The idea is that you remove your front mech and inner and outer rings, and use the 1.X (as in 1x9) to keep the chain on the remaining middle ring.
It mounts to the bottom bracket shell behind the driveside bottom bracket cup and the chain runs through the hard plastic guide; you just dial in the chainline and that’s it.
Shifting performance at the rear is unhindered and, although we initially thought the guide might be noisy, in use – even through the rough – this proved to be untrue with the transmission running as quietly as with a standard front mech.
We only lost the chain when backpedalling on rough terrain, but still managed to pedal it back on and get moving again.
Your legs will have to work harder on the climbs and you’ll have to develop your spinning skills – generally a good thing for cross-country fitness – but it’s a huge weight-saver, seeing as you lose two chainrings, bolts, front mech, cable, shifter and some chain links.
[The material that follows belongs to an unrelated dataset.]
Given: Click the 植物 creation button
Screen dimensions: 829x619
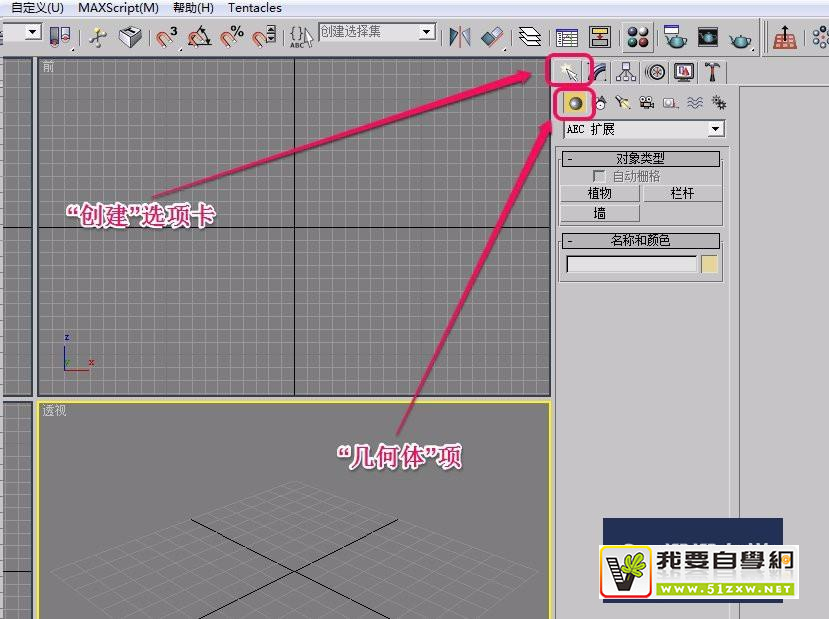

It’s down to you to see if MRP’s 1x9 will work for the cross-country or trail riding you do, but if you’ve ever been tempted to try singlespeed but are afraid your area’s too hilly or you don’t have power to make it work, then this nine-speed option is worth investigating.
It's available in black or white, comes in two size options – 32-36t or 32-40t – and weighs a pretty dainty 58g or 62g respectively (due to the lack of a bashguard or bottom retainer). We met up with ex-world champ Brian Lopes recently and he uses one of these on his Ibis Mojo SL to great effect.